▶ **Task 1**
From the passage on EAS equipment, extract the part that opens with the words containing "Most of the" and closes with "particular IPTV system.".
▶ **Task 2**
Copy the part of the rows that opens with the line containing "Task: Expand the VARIABLES section" and closes with the end of the rows, both ends included. Leave out the pictures.
━━━━━ Document extract ━━━━━
An alternate to the EAS new technology equipment is to add digital adapters to the old encoder/decoder units. The negative to this concept is that the digital adapters are about double the cost of the new technology units. Plus, you are still missing all the capabilities and advantages of an Ethernet-based system.

Most of the original suppliers of EAS equipment are not addressing the need for this new technology equipment, but rather are phasing out of the EAS market. However, there remain multiple vendors for this new equipment.

The telcos are interested in this now, correct?

Yes, the telco interest and activity is generating the second big wave of new business for the EAS market with the first being the all-digital and simulcasting systems by the MSOs. The telco market is IPTV-based. All are compliant with the SCTE-18 (DVS-644) EAS Standard and require the new technology EAS equipment. For IPTV type of systems, the EAS equipment must support the middleware equipment used in that particular IPTV system.
━━━━━ Supplied records ━━━━━
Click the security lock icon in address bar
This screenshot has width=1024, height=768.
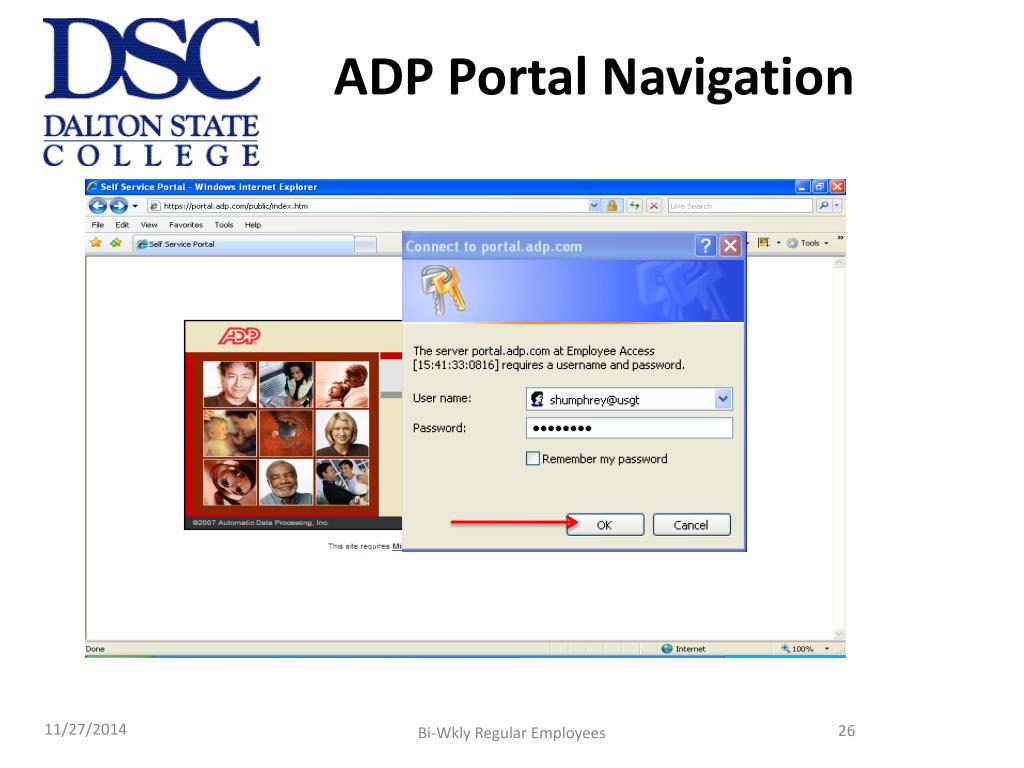[x=612, y=206]
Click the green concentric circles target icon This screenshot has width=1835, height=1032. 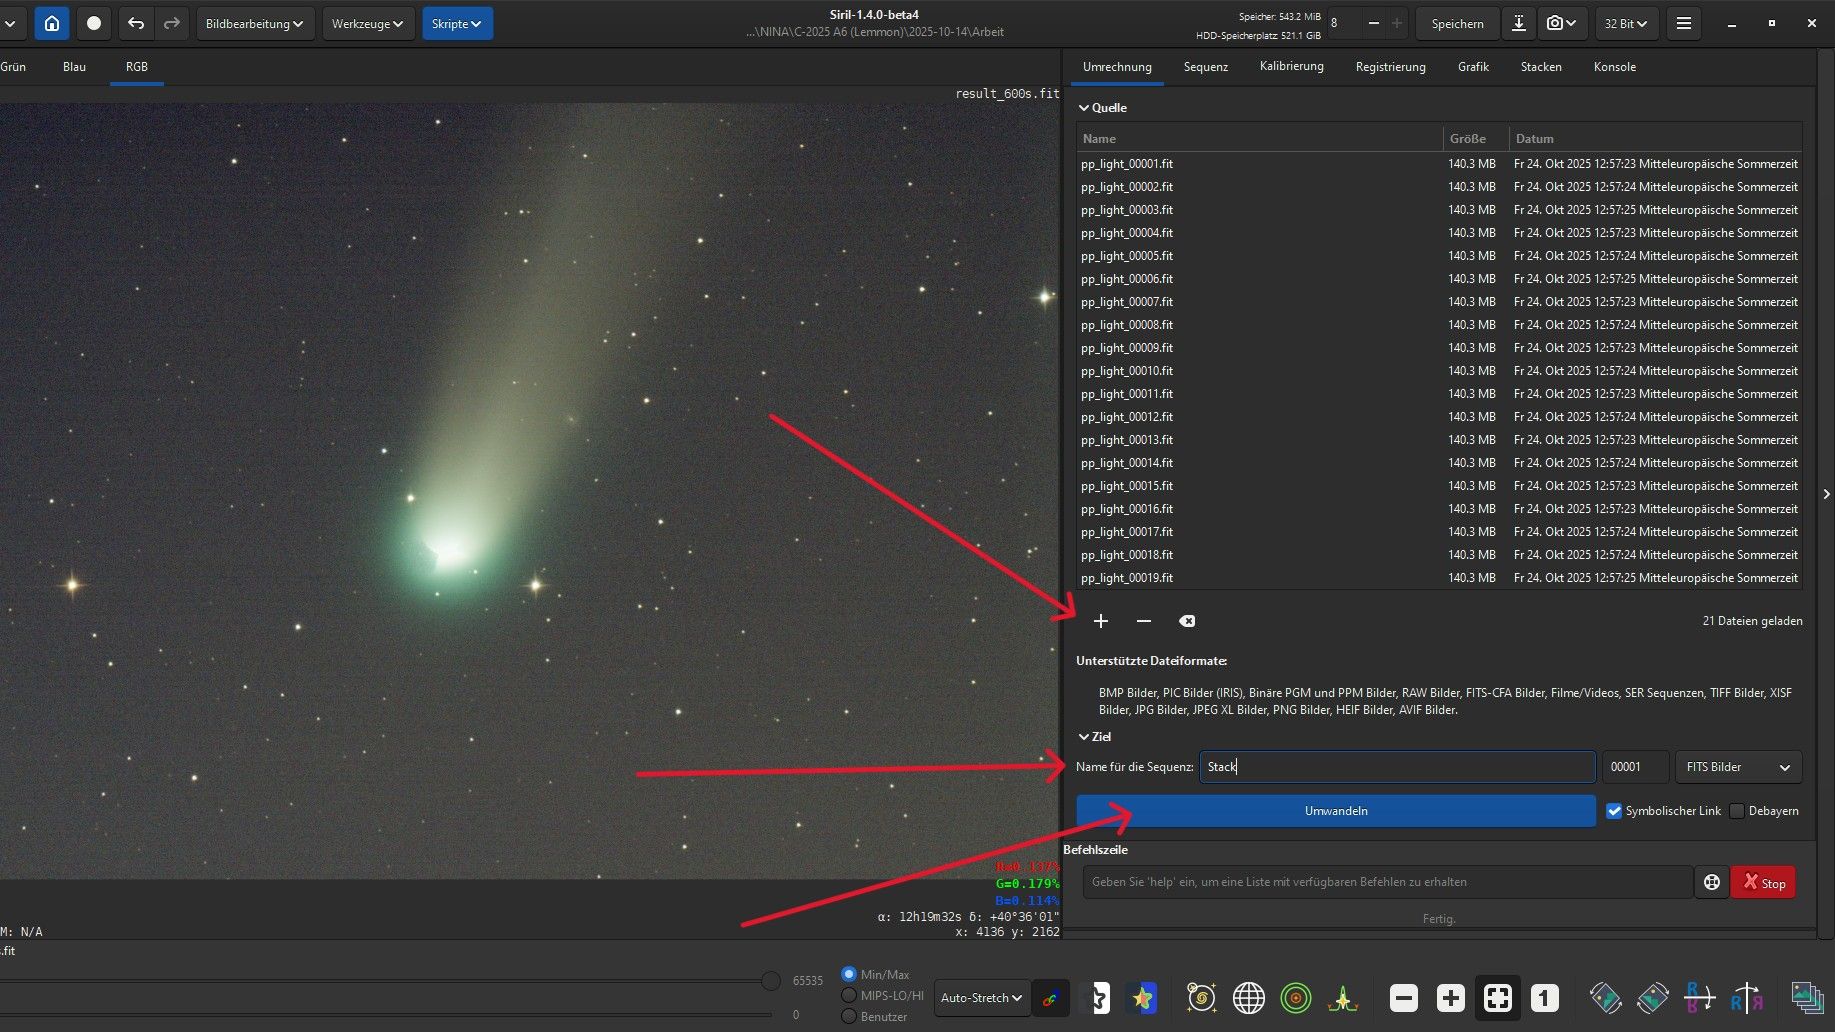[1295, 997]
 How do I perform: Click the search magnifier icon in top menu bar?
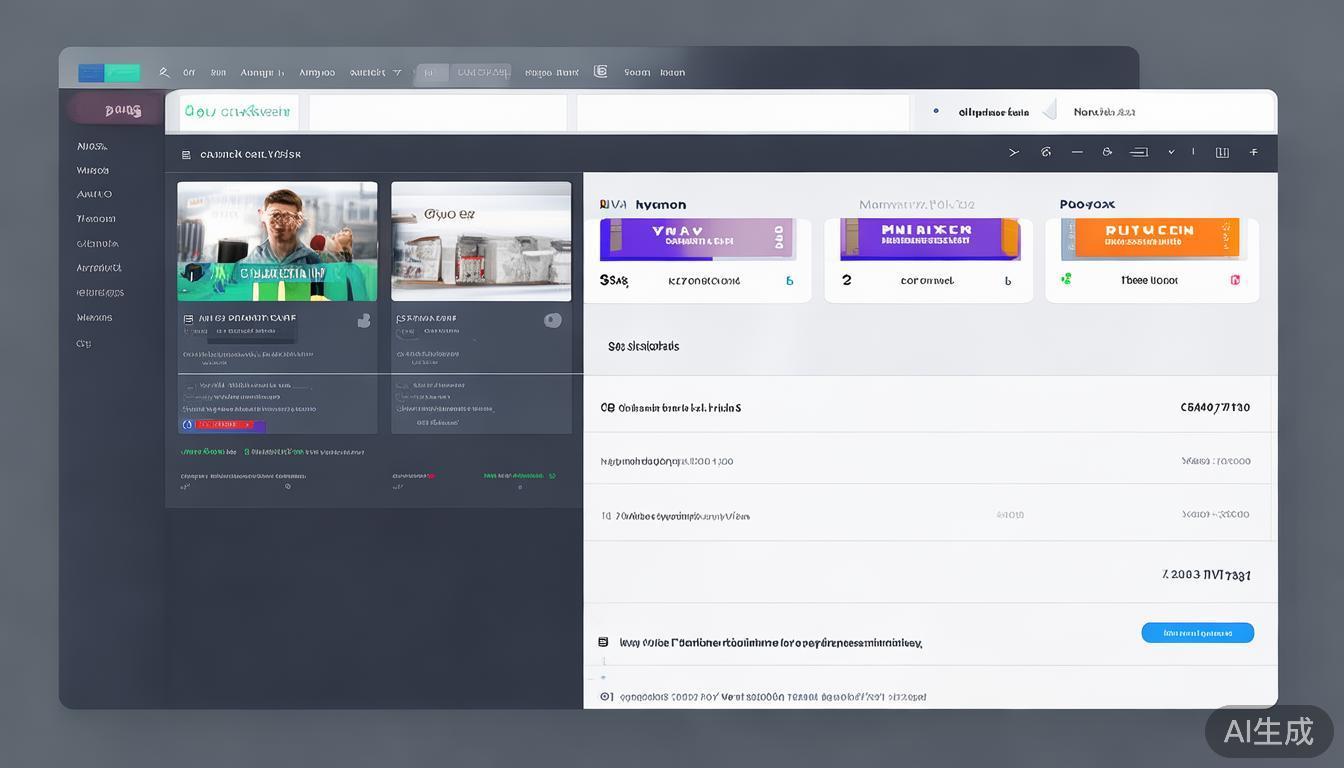(164, 73)
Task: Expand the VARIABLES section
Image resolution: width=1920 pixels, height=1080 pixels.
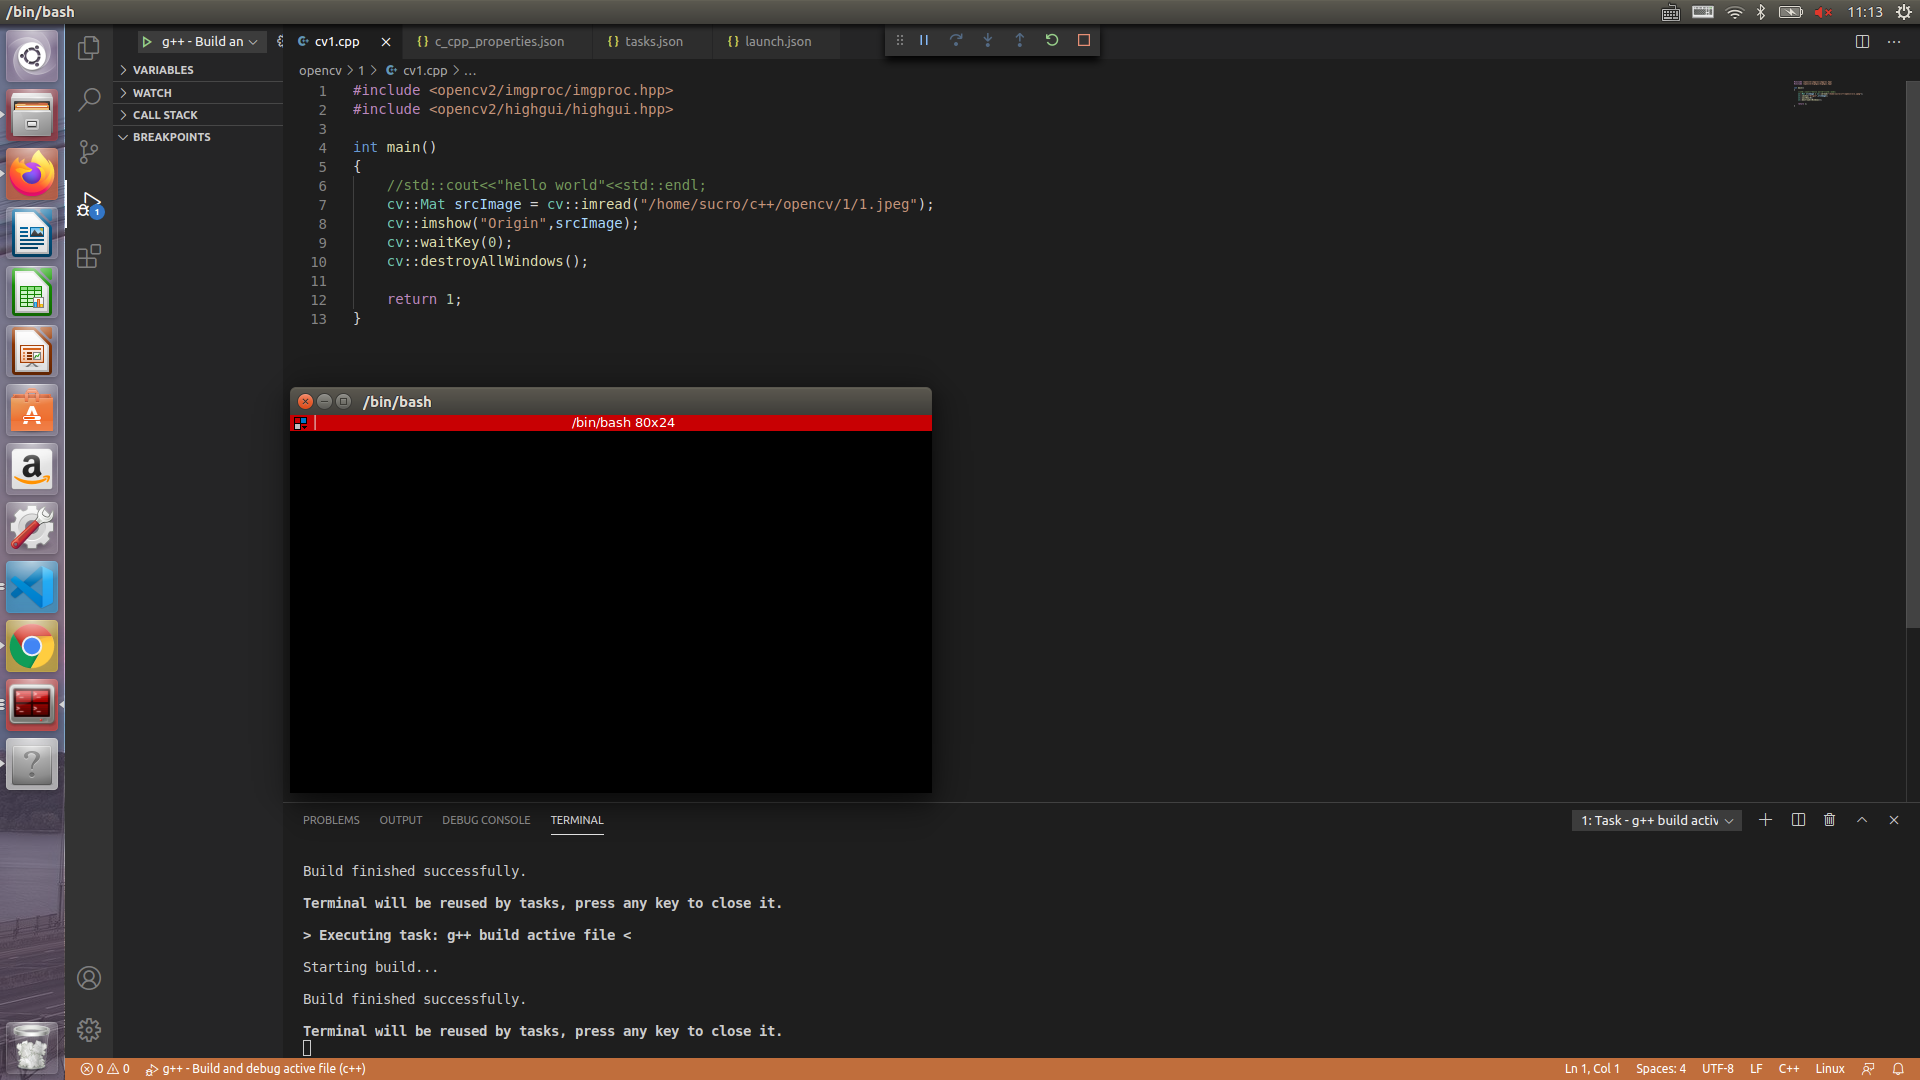Action: pos(163,70)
━━━━━
▶ **Expected answer 1**
Most of the original suppliers of EAS equipment are not addressing the need for this new technology equipment, but rather are phasing out of the EAS market. However, there remain multiple vendors for this new equipment.

The telcos are interested in this now, correct?

Yes, the telco interest and activity is generating the second big wave of new business for the EAS market with the first being the all-digital and simulcasting systems by the MSOs. The telco market is IPTV-based. All are compliant with the SCTE-18 (DVS-644) EAS Standard and require the new technology EAS equipment. For IPTV type of systems, the EAS equipment must support the middleware equipment used in that particular IPTV system.

▶ **Expected answer 2**
Task: Expand the VARIABLES section
Image resolution: width=1920 pixels, height=1080 pixels.
Action: pos(163,70)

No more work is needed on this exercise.